PAGE EXCERPT:
******
5 out of 5 stars Nemirovsky's bitter-Suite WWII narrative.   April 19, 2007
G. Merritt (Boulder, CO)
44 out of 48 found this review helpful

Jewish novelist and biographer Irene Nemirovsky (1903-1942) is best known for her unfinished Suite francaise (Denoel, France, 2004), two novellas written and portraying life in France during the Nazi occupation of Paris between June 4, 1940 and July 1, 1941. At age 39, Nemirovsky was arrested as a "stateless person of Jewish descent" by French police and was transported on July 17, 1942 along with 928 other Jewish deportees to Auschwitz, where her arm was marked with an identification number and where she died a month later of typhus. (Nemirovsky's daughter kept the notebook containing the manuscript for Suite Francaise for fifty years before donating it to a French archive, the Institut memoires de l'edition contemporaine (IMEC), in 1998. The novel became a bestseller in 2004 when it was first published in France, and then won the Prix Renaudot.)
******
DATA SECTION:

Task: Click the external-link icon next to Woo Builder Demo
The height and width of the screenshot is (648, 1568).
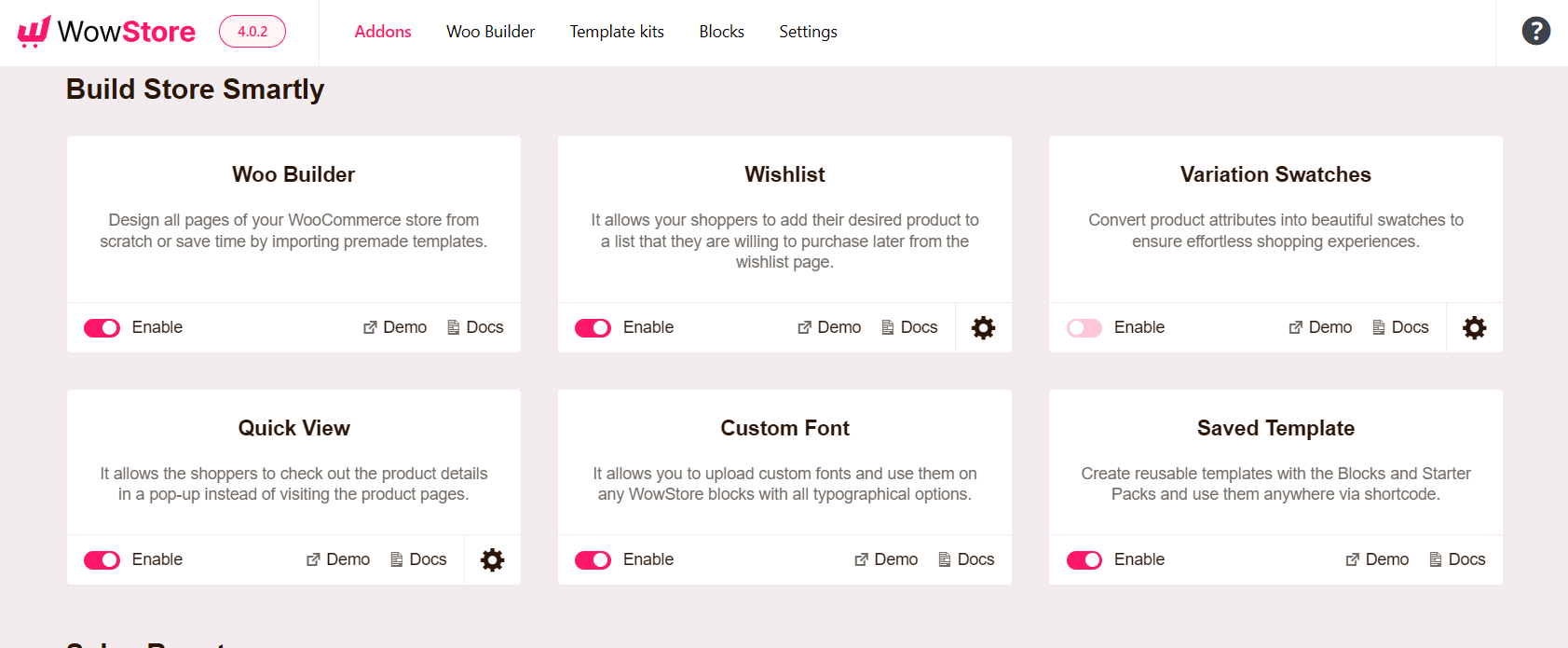Action: (x=369, y=327)
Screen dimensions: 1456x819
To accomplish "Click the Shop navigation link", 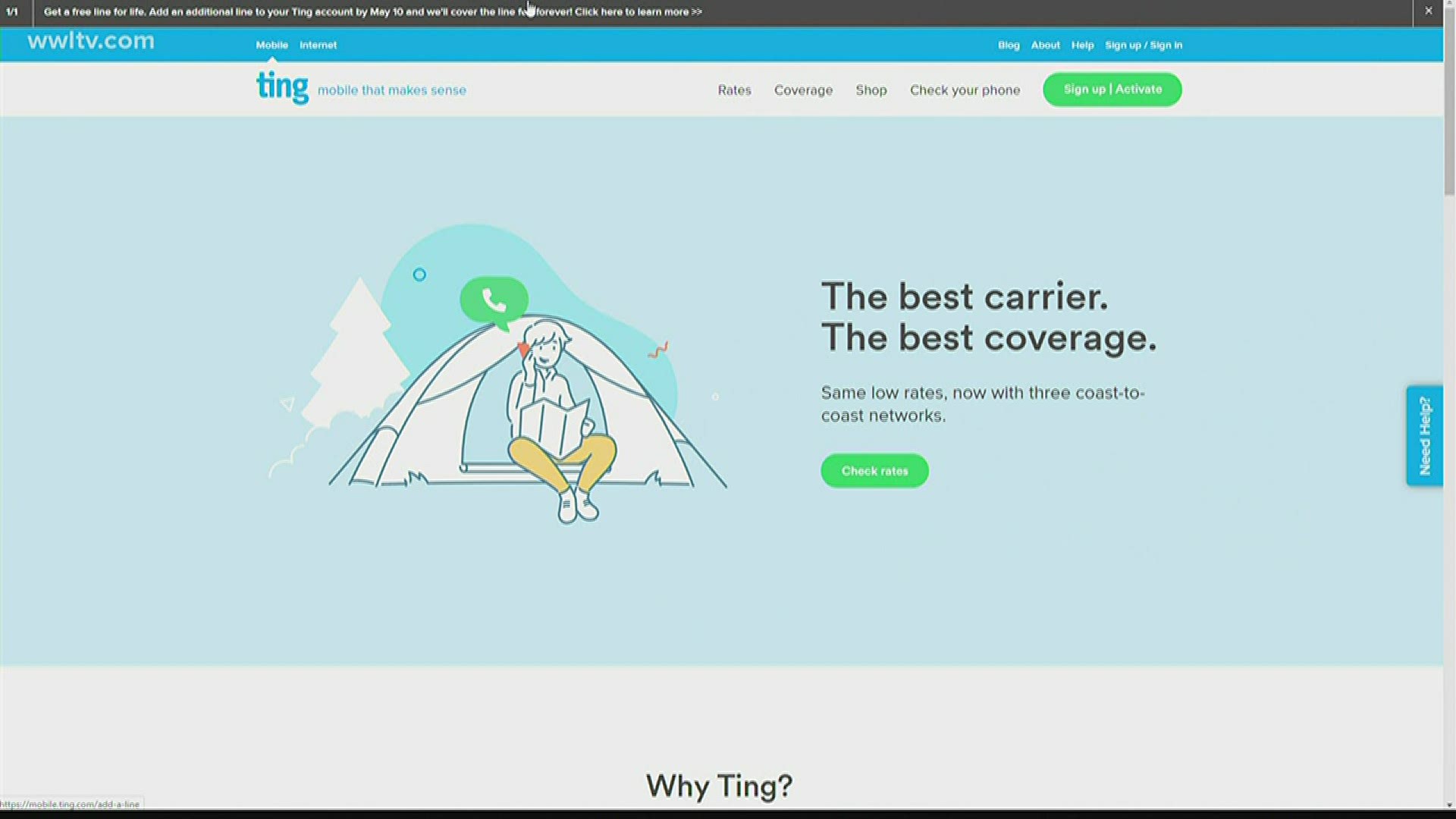I will pos(871,89).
******
WHAT IS ASKED:
1 > In the Nemirovsky review, on what grounds did French police arrest Irene Nemirovsky?
2 > Write the next part of the review of Nemirovsky's Suite francaise.

RESULTS BY TASK:
1 > French police arrested her, at age 39, as a "stateless person of Jewish descent."

2 >
Nemirovsky's bittersweet WWII narrative vividly depicts life in France in the period following the June, 1940, defeat to Germany, and the Nazi occupation of Paris and northern France immediately thereafter. The first novel, "Storm in June," (Tempete en juin) chronicles the flight from Paris during the impending occupation of the city. The Pericands relocate to Nimes, but Charlotte Pericand's senile father-in-law is left behind, and her son, Hubert, joins the army and its defeat. Her other son, Philippe, a "saintly" priest, is killed by a group of churlish orphans. Gabriel Corte, a snooty writer, departs for Vichy with his mistress. Charles Langelet, an intellectual, flees to the Loire in his car, but is killed upon his return to Paris. Maurice and Jeanne Michaud, bank employees, are instructed to go to Tours, though deprived transportation as promised by their employer. They remain in Paris unemployed, but determined to survive.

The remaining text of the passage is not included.